_Source text_.
= Beginning of Section =
If customers are sent to the wrong department and need to be redirected multiple times, traffic becomes congested and slows the whole call centre down. Segmenting customers by using IVR options streamlines the process of matching the right customer to the right agent. This will improve overall customer satisfaction by pairing the customer with a skilled agent who is able to deal efficiently with their query.

2. Optimising Team Efficiency

According to a study conducted by Aberdeen Group, contact centre agents spent around 25% of their paid time idle and not communicating with customers. The same study concluded that, with an agent utilisation rate of 53% and an average pay of $13.3 per hour, it would cost an average contact centre around $11,000 per agent in unnecessary yearly expenses.
= End of Section =
_Supplied data_.
= Beginning of Section =
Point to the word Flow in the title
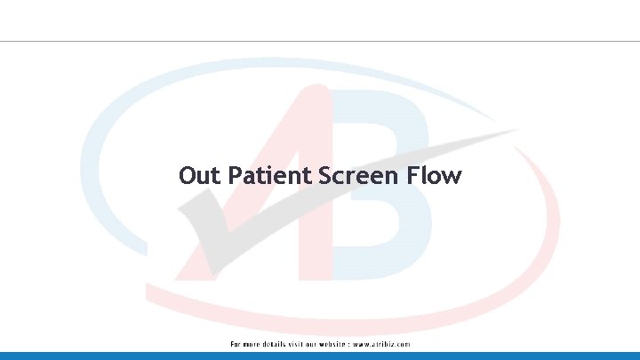[x=434, y=176]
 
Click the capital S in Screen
[x=318, y=176]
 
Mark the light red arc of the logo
[x=533, y=258]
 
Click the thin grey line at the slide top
[x=320, y=41]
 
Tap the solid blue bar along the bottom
[x=320, y=356]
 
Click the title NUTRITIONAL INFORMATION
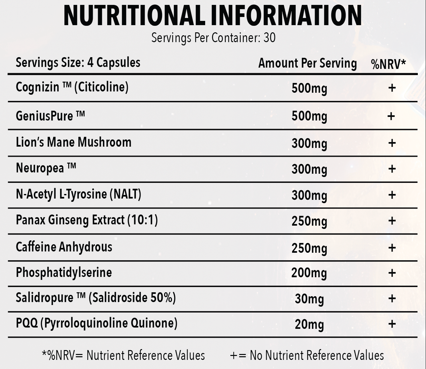click(213, 15)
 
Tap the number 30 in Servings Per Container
click(269, 38)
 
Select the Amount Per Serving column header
click(307, 63)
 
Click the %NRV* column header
click(388, 64)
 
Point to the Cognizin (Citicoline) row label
click(72, 87)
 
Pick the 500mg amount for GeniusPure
click(309, 117)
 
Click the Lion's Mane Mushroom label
click(74, 142)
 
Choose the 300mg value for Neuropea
click(309, 169)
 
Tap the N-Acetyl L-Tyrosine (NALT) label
click(78, 194)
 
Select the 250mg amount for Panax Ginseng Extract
click(309, 221)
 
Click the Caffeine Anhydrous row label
click(64, 247)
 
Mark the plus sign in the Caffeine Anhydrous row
click(392, 248)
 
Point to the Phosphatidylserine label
click(64, 272)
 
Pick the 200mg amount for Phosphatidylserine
click(309, 273)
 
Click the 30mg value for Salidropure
click(309, 299)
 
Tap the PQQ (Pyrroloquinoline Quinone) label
click(97, 323)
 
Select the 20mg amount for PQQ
click(309, 324)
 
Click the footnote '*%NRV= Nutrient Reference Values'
click(123, 355)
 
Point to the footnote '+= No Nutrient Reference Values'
click(307, 355)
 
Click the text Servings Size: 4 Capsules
= End of Section =
_Exercise directions_.
Pick up the passage on call center efficiency after its last sentence and write the next part.

_Expected output_.
In a CallMiner blog, Katherine Dougherty, MaidPro National Sales Director, said that some downtime is absolutely necessary for contact centre agents to avoid burnout. Katherine further advises to:

  • Monitor engagement and check it often
  • Provide ongoing training
  • Commit to developing employees’ skills
  • Encourage open communication between team members and between supervisors and agents
  • Boost morale by providing purpose and by setting quarterly goals
  • Align metrics with goals and make them public so that every agent knows what the metrics are and why they’re important

3. Keep Agents Informed

Give agents a heads-up about who they are talking or chatting with by using software that provides them with caller and account information. Giving agents information about the caller as early as possible can save time and cost per interaction instead of having the agent search through the CRM manually to find the contact after they’ve already connected.

4. A Good Script

A versatile call centre script can contain the solution to many customer queries. It allows for calls to be handled faster and ensures that information is accurately explained to the customer.

However, it’s important to note that customers prefer calls that sound unscripted, unautomated, and which involve superior problem-solving skills through listening and interacting with the person on the other end.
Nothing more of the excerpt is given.